--- Task description ---
Every entry below needs to be copied exactly.

--- Record extracts ---

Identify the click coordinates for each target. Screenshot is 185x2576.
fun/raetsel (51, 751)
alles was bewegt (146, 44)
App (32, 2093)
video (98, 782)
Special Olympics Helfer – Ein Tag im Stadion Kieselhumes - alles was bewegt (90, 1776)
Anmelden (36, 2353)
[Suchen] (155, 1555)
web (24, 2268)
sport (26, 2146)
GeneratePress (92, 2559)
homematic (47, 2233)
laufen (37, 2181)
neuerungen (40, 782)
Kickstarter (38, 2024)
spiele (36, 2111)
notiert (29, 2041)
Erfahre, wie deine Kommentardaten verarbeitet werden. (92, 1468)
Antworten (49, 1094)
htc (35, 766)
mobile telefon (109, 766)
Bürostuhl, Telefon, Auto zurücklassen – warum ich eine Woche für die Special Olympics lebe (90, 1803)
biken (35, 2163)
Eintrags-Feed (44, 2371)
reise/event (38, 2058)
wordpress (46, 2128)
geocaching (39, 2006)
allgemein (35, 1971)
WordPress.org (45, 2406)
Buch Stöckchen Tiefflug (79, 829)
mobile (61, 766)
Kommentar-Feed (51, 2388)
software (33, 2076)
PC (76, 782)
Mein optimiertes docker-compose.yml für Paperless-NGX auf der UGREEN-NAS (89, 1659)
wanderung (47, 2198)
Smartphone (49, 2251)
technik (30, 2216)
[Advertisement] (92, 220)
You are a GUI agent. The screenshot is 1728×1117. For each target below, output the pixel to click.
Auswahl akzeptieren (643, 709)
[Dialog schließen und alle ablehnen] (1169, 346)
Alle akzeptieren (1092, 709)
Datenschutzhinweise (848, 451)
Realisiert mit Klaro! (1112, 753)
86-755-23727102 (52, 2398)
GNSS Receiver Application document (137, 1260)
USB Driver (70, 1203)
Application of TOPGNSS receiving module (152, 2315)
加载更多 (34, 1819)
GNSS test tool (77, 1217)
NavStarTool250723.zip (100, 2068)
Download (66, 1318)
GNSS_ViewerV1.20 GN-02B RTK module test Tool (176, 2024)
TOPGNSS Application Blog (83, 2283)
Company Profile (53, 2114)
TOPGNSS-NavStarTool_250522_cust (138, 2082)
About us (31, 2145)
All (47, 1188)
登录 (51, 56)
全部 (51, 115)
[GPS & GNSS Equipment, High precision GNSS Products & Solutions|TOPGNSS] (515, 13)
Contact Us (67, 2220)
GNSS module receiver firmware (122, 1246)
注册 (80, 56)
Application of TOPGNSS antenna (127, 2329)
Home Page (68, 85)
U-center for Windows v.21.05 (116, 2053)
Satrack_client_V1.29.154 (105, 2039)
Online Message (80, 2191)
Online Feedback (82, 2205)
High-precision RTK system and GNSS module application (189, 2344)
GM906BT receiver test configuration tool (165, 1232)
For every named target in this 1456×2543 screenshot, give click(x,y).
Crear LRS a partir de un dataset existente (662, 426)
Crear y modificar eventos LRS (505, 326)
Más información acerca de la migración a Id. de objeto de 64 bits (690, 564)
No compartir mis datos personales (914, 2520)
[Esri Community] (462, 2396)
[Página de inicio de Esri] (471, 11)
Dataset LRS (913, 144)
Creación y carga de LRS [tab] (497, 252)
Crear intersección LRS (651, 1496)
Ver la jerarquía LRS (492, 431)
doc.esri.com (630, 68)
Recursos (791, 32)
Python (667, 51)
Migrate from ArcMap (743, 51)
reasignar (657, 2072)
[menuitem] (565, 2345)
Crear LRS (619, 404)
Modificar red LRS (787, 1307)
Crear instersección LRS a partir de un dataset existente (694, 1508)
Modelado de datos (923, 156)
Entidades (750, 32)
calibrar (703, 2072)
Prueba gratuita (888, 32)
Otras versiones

--- Answer box ---
Identify the click coordinates for each target. Screenshot is 185x2576.
fun/raetsel (51, 751)
alles was bewegt (146, 44)
App (32, 2093)
video (98, 782)
Special Olympics Helfer – Ein Tag im Stadion Kieselhumes - alles was bewegt (90, 1776)
Anmelden (36, 2353)
[Suchen] (155, 1555)
web (24, 2268)
sport (26, 2146)
GeneratePress (92, 2559)
homematic (47, 2233)
laufen (37, 2181)
neuerungen (40, 782)
Kickstarter (38, 2024)
spiele (36, 2111)
notiert (29, 2041)
Erfahre, wie deine Kommentardaten verarbeitet werden. (92, 1468)
Antworten (49, 1094)
htc (35, 766)
mobile telefon (109, 766)
Bürostuhl, Telefon, Auto zurücklassen – warum ich eine Woche für die Special Olympics lebe (90, 1803)
biken (35, 2163)
Eintrags-Feed (44, 2371)
reise/event (38, 2058)
wordpress (46, 2128)
geocaching (39, 2006)
allgemein (35, 1971)
WordPress.org (45, 2406)
Buch Stöckchen Tiefflug (79, 829)
mobile (61, 766)
Kommentar-Feed (51, 2388)
software (33, 2076)
PC (76, 782)
Mein optimiertes docker-compose.yml für Paperless-NGX auf der UGREEN-NAS (89, 1659)
wanderung (47, 2198)
Smartphone (49, 2251)
technik (30, 2216)
[Advertisement] (92, 220)
You are a GUI agent. The screenshot is 1728×1117. For each target below, output the pixel to click.
Auswahl akzeptieren (643, 709)
[Dialog schließen und alle ablehnen] (1169, 346)
Alle akzeptieren (1092, 709)
Datenschutzhinweise (848, 451)
Realisiert mit Klaro! (1112, 753)
86-755-23727102 (52, 2398)
GNSS Receiver Application document (137, 1260)
USB Driver (70, 1203)
Application of TOPGNSS receiving module (152, 2315)
加载更多 (34, 1819)
GNSS test tool (77, 1217)
NavStarTool250723.zip (100, 2068)
Download (66, 1318)
GNSS_ViewerV1.20 GN-02B RTK module test Tool (176, 2024)
TOPGNSS Application Blog (83, 2283)
Company Profile (53, 2114)
TOPGNSS-NavStarTool_250522_cust (138, 2082)
About us (31, 2145)
All (47, 1188)
登录 (51, 56)
全部 (51, 115)
[GPS & GNSS Equipment, High precision GNSS Products & Solutions|TOPGNSS] (515, 13)
Contact Us (67, 2220)
GNSS module receiver firmware (122, 1246)
注册 (80, 56)
Application of TOPGNSS antenna (127, 2329)
Home Page (68, 85)
U-center for Windows v.21.05 (116, 2053)
Satrack_client_V1.29.154 (105, 2039)
Online Message (80, 2191)
Online Feedback (82, 2205)
High-precision RTK system and GNSS module application (189, 2344)
GM906BT receiver test configuration tool (165, 1232)
For every named target in this 1456×2543 screenshot, give click(x,y).
Crear LRS a partir de un dataset existente (662, 426)
Crear y modificar eventos LRS (505, 326)
Más información acerca de la migración a Id. de objeto de 64 bits (690, 564)
No compartir mis datos personales (914, 2520)
[Esri Community] (462, 2396)
[Página de inicio de Esri] (471, 11)
Dataset LRS (913, 144)
Creación y carga de LRS [tab] (497, 252)
Crear intersección LRS (651, 1496)
Ver la jerarquía LRS (492, 431)
doc.esri.com (630, 68)
Recursos (791, 32)
Python (667, 51)
Migrate from ArcMap (743, 51)
reasignar (657, 2072)
[menuitem] (565, 2345)
Crear LRS (619, 404)
Modificar red LRS (787, 1307)
Crear instersección LRS a partir de un dataset existente (694, 1508)
Modelado de datos (923, 156)
Entidades (750, 32)
calibrar (703, 2072)
Prueba gratuita (888, 32)
Otras versiones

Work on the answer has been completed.